那小厮远远见他现身,赶紧迎上去问:“大人找到没?”
“嗯”郑重此时的疑虑同当日赵器心境一样,不过他到底是掌刑狱之人,此刻不愿多言,只快马加鞭回了廷尉署。
廷尉署如今新增设了官职,多出些人手,也是因这几年积案太多,吴冷西虽年轻,但总归是分=身不暇,思路捋清后便大可交给底下人去查。
郑重见他仍如自己走时那般,似乎连地方都不曾挪动一下,遂把来龙去脉完整述说了一遍。
“一雌复一雄,”吴冷西手底笔墨顿了顿,话也只说半句,郑重虽是粗人,也大概明白这话中深意,扶了扶额头:“官仓的案子才刚了结,这步子是不是也太急了些?”
吴冷西眼神是放空的,似是没听到郑重言语,半日,才静静答道:“尚书令必要一鼓作气,乘胜追击,”说着忽莞尔一笑,“杀某人的机会来了,焉能听之任之?”
郑重面上一凛,一时舌桥不下,不知该如何接话,吴冷西嘴角那抹笑渐渐消失,“尚书令一人肯做己溺己饥之想,但吏治到底能否朽木重肉,岂是一人之功?尚书令难,独一人之难……”
言辞间竟不觉有伤感之意,郑重更无从再说,幽幽叹了口气,问道:“大人,要着手开始查吗?那县丞所言应该不假,但咱们这里确实一点消息全无,您看……”
“按迹循踪,就从建康县府衙查起,看到底是断在何处,最要紧的是找出西仁里的百姓到底都去了哪里。”吴冷西动了动身子,朝外走去,“郑大人也奔波累了,且先歇口气吧!”
就在两人言及成去非时,台阁中因考课法终成文,众人皆大松一口气,唯一拿不准处,便是对三公的考核标准还未有定论,大尚书既在,几个尚书郎不便多议,只请他一锤定音。
“顾尚书,”成去非喊顾曙时,正迎上虞归尘抬首投来的一瞥,两人碰了碰目光,这边顾曙也已循声望了过来,“大人有何事?”
成去非朝那旁归档木架指了指:“钟山修陵的开支用度你拿来我再看看。
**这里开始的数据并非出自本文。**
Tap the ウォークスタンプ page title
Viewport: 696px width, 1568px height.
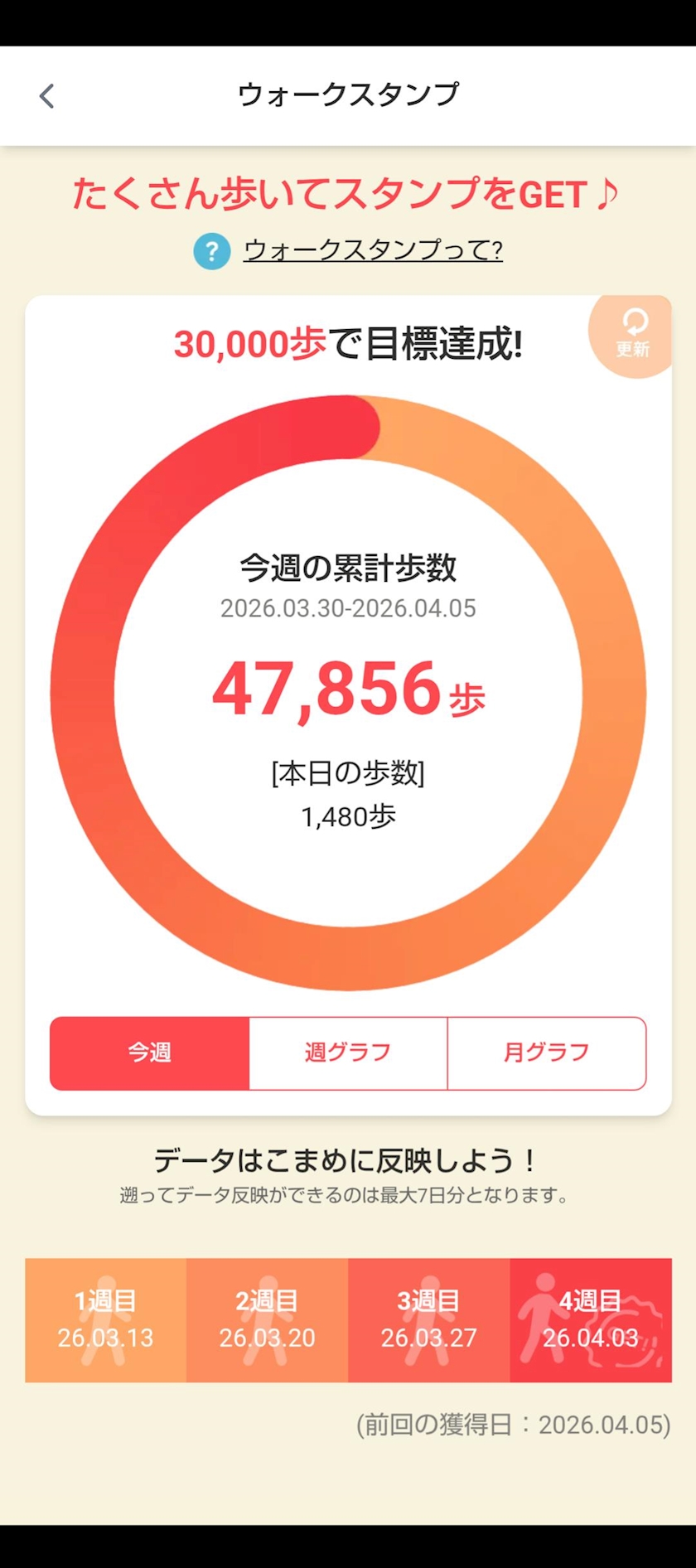(x=348, y=95)
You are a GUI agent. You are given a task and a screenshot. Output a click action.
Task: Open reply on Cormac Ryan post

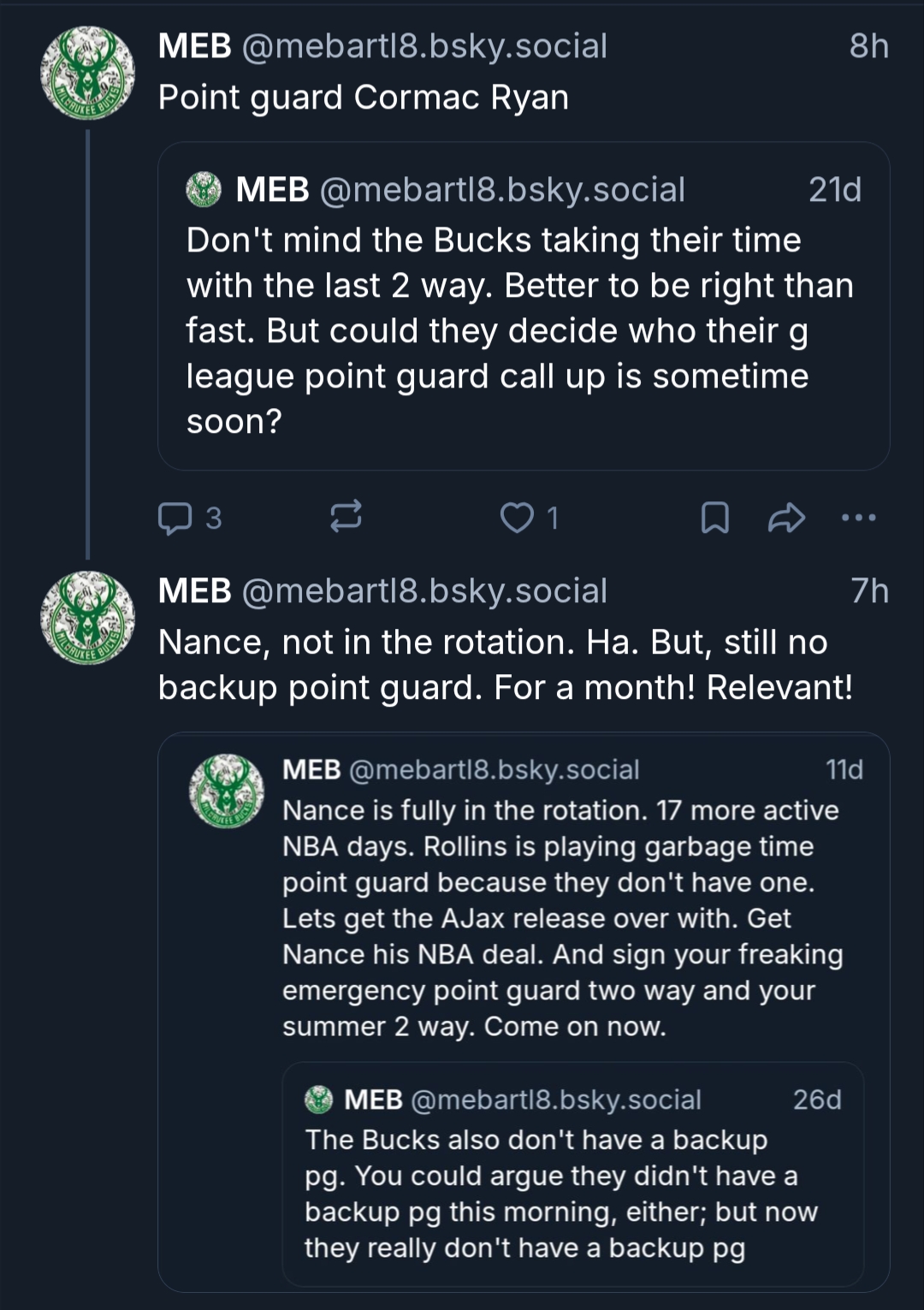coord(176,518)
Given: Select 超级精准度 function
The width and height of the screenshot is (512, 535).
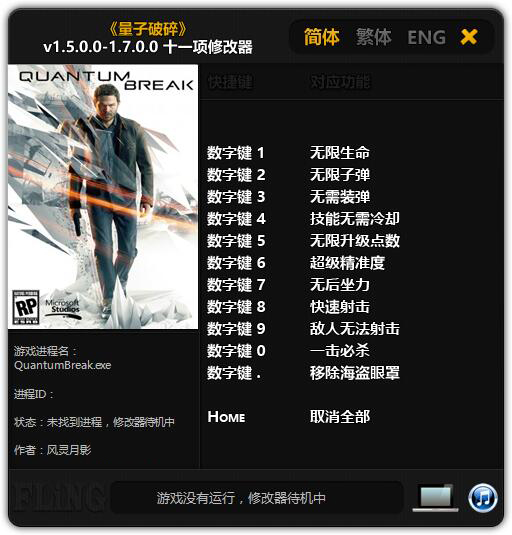Looking at the screenshot, I should coord(347,263).
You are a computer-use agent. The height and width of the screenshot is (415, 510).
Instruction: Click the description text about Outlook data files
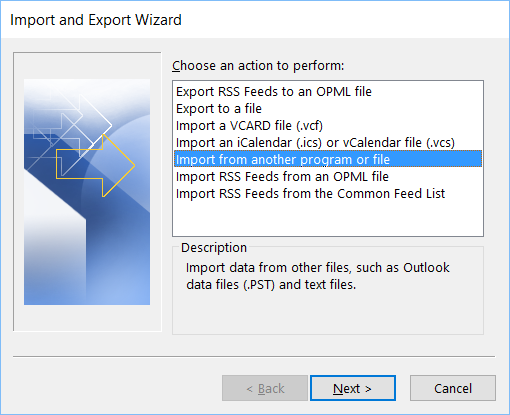(x=318, y=276)
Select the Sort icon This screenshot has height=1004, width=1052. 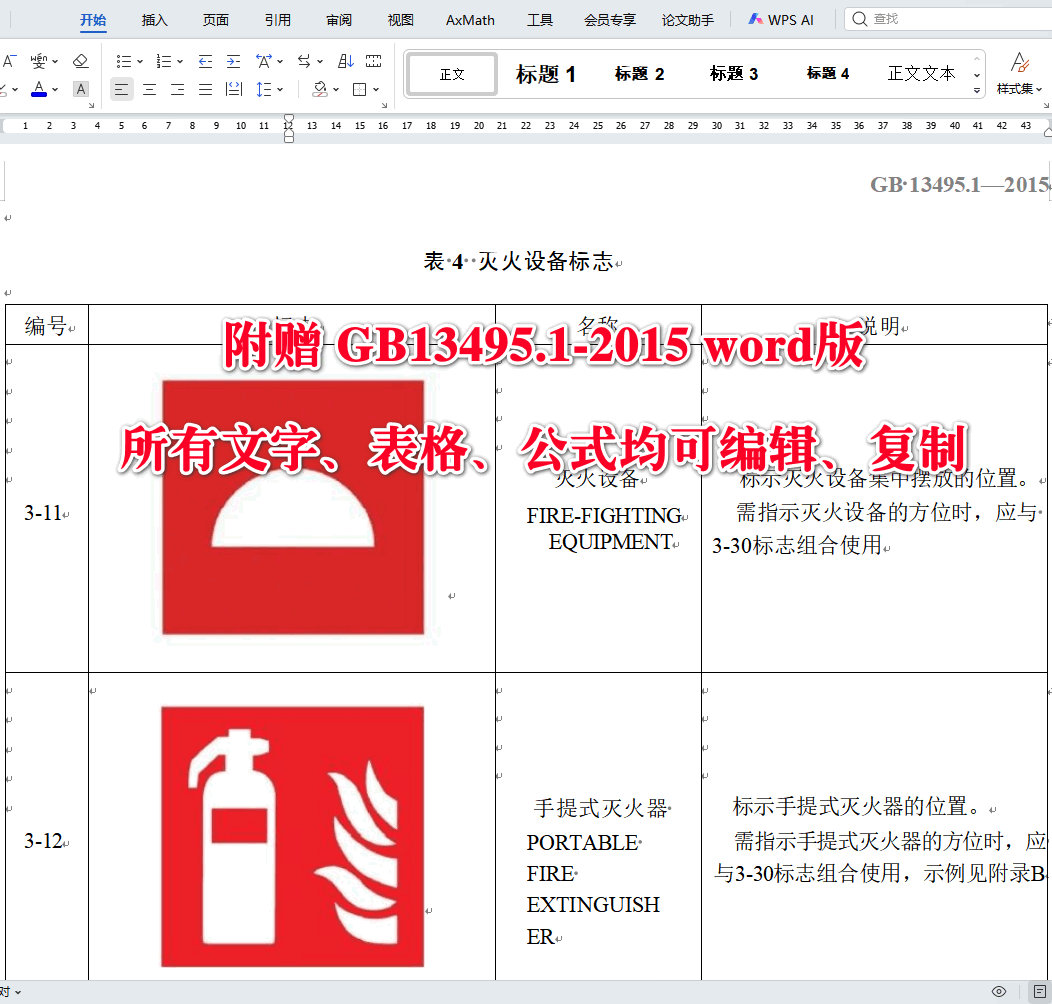point(348,60)
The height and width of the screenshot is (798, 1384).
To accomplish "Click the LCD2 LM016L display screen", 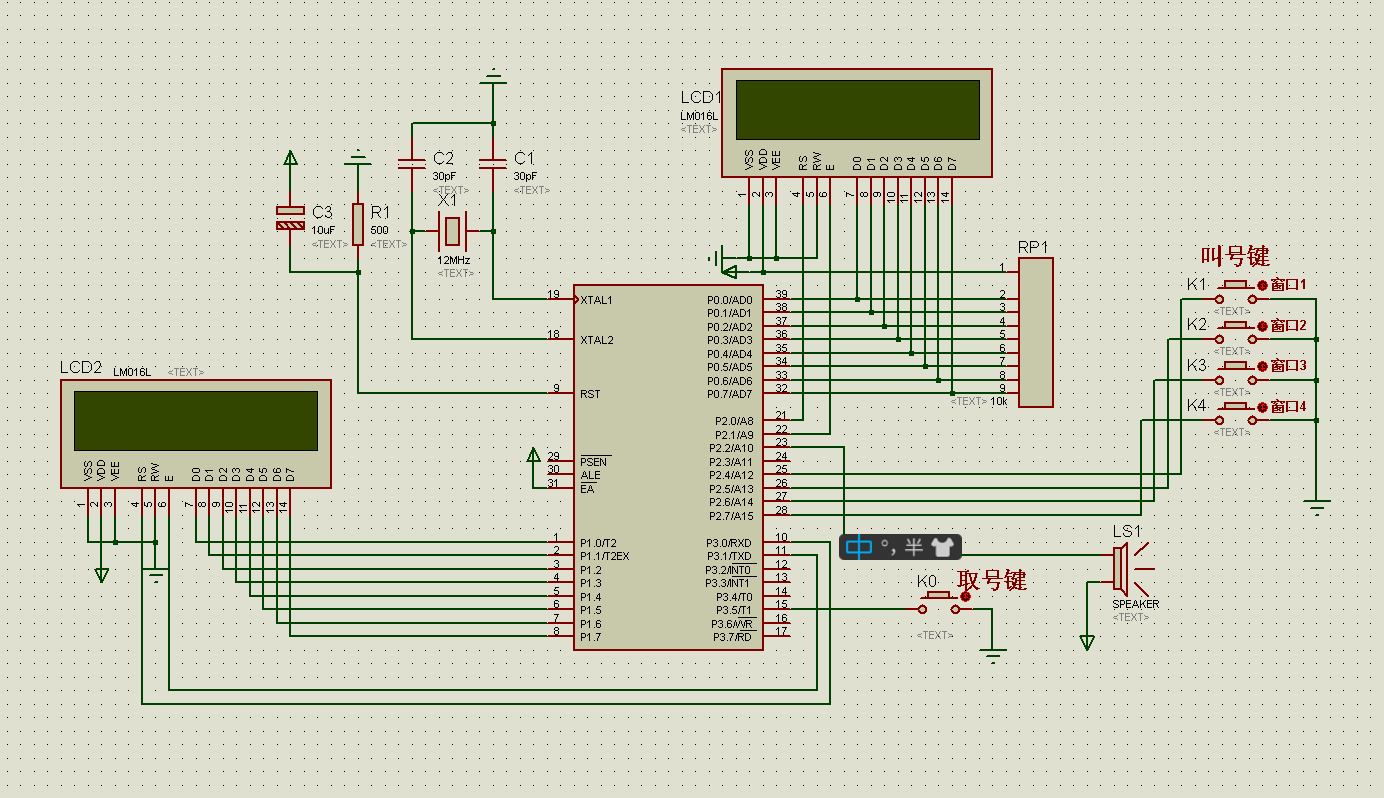I will (196, 421).
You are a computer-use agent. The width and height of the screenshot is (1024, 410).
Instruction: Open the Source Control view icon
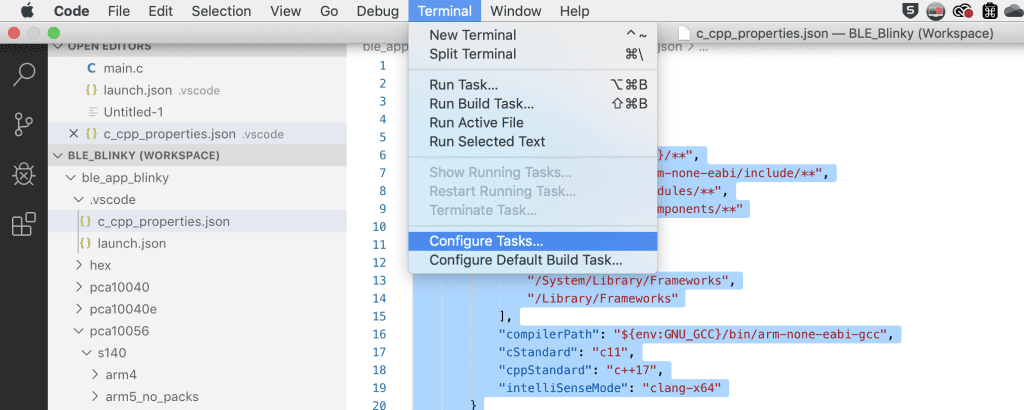click(24, 124)
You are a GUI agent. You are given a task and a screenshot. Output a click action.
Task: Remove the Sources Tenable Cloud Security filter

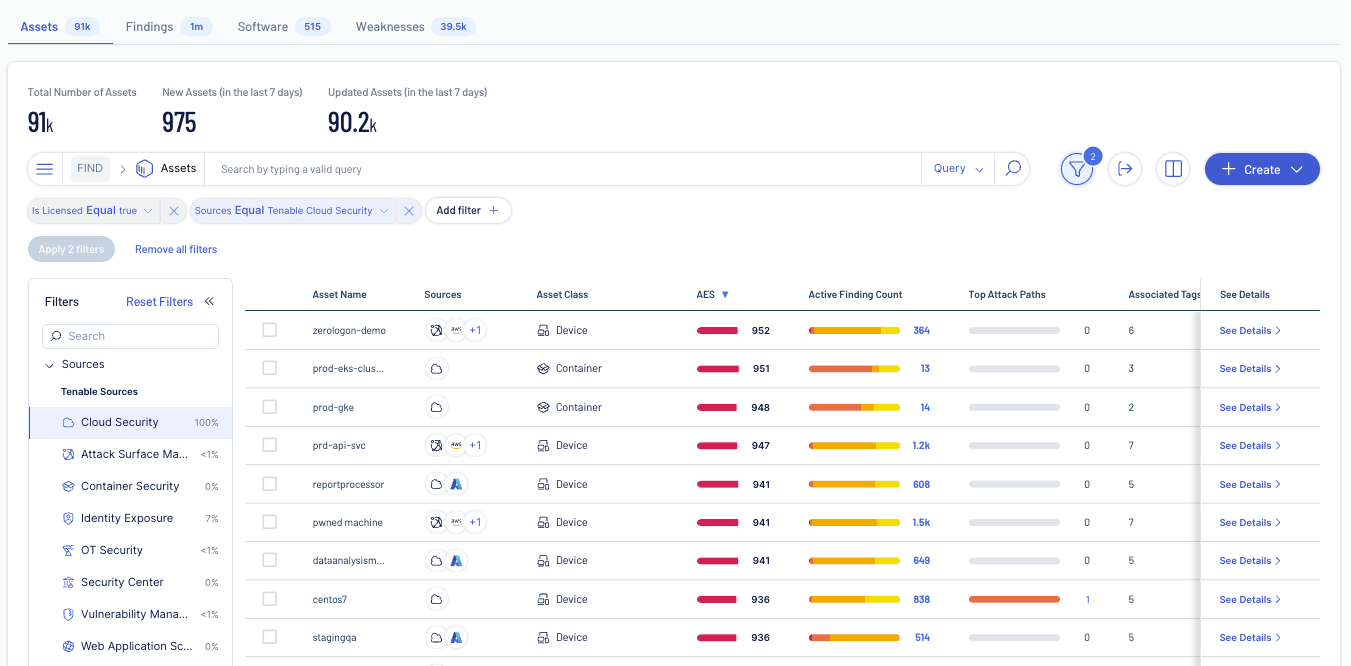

”
那份报表在大司农最初送过来时,顾曙就曾拿给成去非过目,例行公事罢了,此事过去有段时间,尚书令突然这个时候提及,不知何故,顾曙便起身把东西取来,呈了上去。
成去非摊开细看,冷沉沉地自上而下扫着,不知过了多久,才轻轻合上,并未说什么,随手让旁边人仍给放回去。
“你之前提到量出为入,改的如何了?”成去非忽问到别处,顾曙稍感意外,以为他要过问修陵一事,正欲作答,成去非自顾道,“眼下朝廷的财力左支右绌,你这个法子虽好,可我细想了,量吏禄,度官用,以赋于民,重担怕是又都在百姓身上了。”
原来用意在这上头,顾曙避实就虚道:“朝廷土断还未完成,尚书令勿太过担忧,如今把搜括户口当做考课的一条,底下多少会再尽心些,其实府库的收入,田租户调从来都不是大头,大头还是在各类商税上。”